Monthly Journal of AZADI BACHAO ANDOLAN

Green Revolution turned into Cancer Revolution

Punjabi farmer, the poster boy of Green Revolution, is dying, Pesticides overuse is the cause. This is picturised by Express train No. 339 which carries as many as 70 cancer patients per day on an average from Bhatinda railway station to 326 km away Bikaner in Rajasthan. They go to Bikaner because the cancer treatment in Punjab is very costly, lakhs of rupees needed for that. But in Bikaner Acharya Tulsi Regional Cancer Treatment and Research Centre is the nearest place which gives them affordable treatment. They come here all over from Punjab’s Malwa region, which comprises nine of the state’s 20 districts and 60 percent of the population, Bhatinda being the centre of Malwa.
This train from Batinda has come to be known as the ‘cancer train’. An epidemiological study done by the Post Graduate Institute of Medical Education and Research (PGIMER), Chandigarh, concluded the incidence of cancer is higher in this area than elsewhere in the state. Cancer death rate was 51 per lakh per year in Talwandi Sabo of Batinda as compared to 30 in Chamkaur Sahib, outside Malwa.
Those onboard Express 339 are taken hostage by different types of cancers. But doctors advise all of them to switch to clean packaged driniking water. The Green Revolution that started in the mid 1960s has turned Punjab into the breadbasket of India—contributing more than 95 per cent of the food grains that feed deficit areas in other states—but it has also turned the water table into a poisonous aquifer.
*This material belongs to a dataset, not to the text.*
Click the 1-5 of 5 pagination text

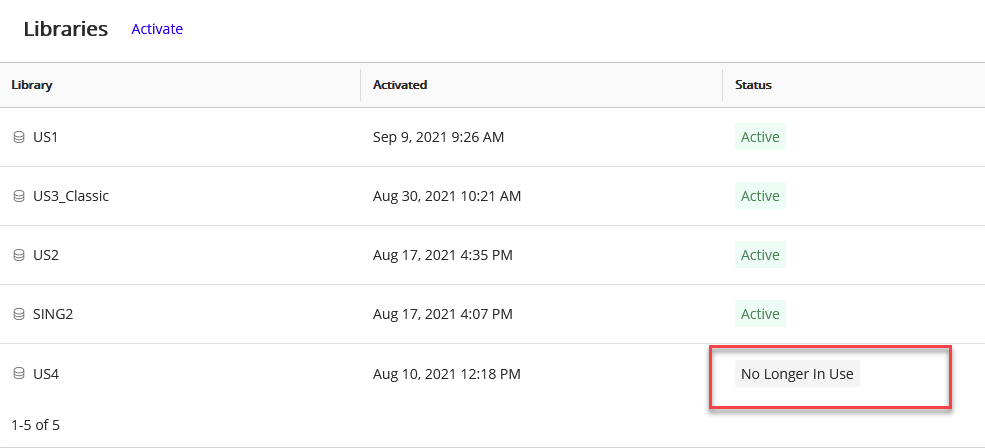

Malwa consumes 75 per cent of the pesticides used in Punjab, according to a 2007 State of Environment Report. “It is the excessive usage of fertilizers, pesticides and extensive irrigation that has caused the problems, not the Green Revolution methods,” says Rattan Lal, a soil scientist at Ohio University, USA. Lal studied in Punjab Agricultural University in the early Sixties.
Punjab’s land is so addicted to fertilizers—consumption in the state is at 177 kg per hectare as compared to 90 kg at the national level—and pesticides that even cattle fodder can’t be grown without their application. “Children are more susceptible to the nitrate pollution caused by the fertilizers,” says Reyes Tirado of University of Exter, UK, who published a study on the area in November 2009 for Green Peace.
In Jhajjal village, Sarabjeet Kaur’s baby was born in the sixth month. He is nine now, but still experiences weakness neck down. A few houses away, Paramjeet Kaur has three children with the same ailment. There are 20 such children in the village of 3,500. “Reproductive health has taken a beating, number of sterile couples is increasing. Since the female fetuses are more susceptible, it will add to the dwindling sex ratio,” says G.P.I. Singh, community health expert, Aadesh Medical College, Batinda.
Hospital records in Batinda show 61 people have died between 2004 and 2008 by inhaling pesticides while spraying, an RTI enquiry shows. These pesticides have entered the food chain. Studies detected pesticides—carcinogens like heptachlor and ethion—in the farmers’ blood here. And also in fodder, vegetables, bovine and human milk. Nothing had come of the expert committee constituted by the state government in 2007. “After the first meeting nothing has happened,” says Sateesh Jain of Oswal Cancer Hospital, Ludhiana, a committee member.
The number of patients boarding the ‘cancer express’ is rising so is the usage of pesticides and fertilizers. But there is something that is on the decline: productivity. Finance Minister Pranab Mukherjee admitted in the latest Budget speech: “The declining response of agricultural productivity to increased fertilizer usage is a matter of concern.”
The Effect
There is not a single animal or bird to be seen in the green fields across Malwa region. Soil has become deadly. Cancer is blowing in the wind. It has come to be known as the ‘cancer belt’.
Men here are finding it tough to get matches from outside and women with premature graying of hair are facing a tough time too.
What the doctor ordered
“When we gather at funerals, we discuss about cancer. Everybody knows it’s because of pesticides. But nobody is willing to shift to organic farming. It’s so expensive,” says Gurmail Singh Dhillon of Jaitu village, Mukhtsar. The experts suggest adoption of integrated nutrient management. “Applya as much manure and recycle as much residue as possible and the difference should be made up by adding just the right amount of fertilizers,” says Ratan Lal, a soil scientist.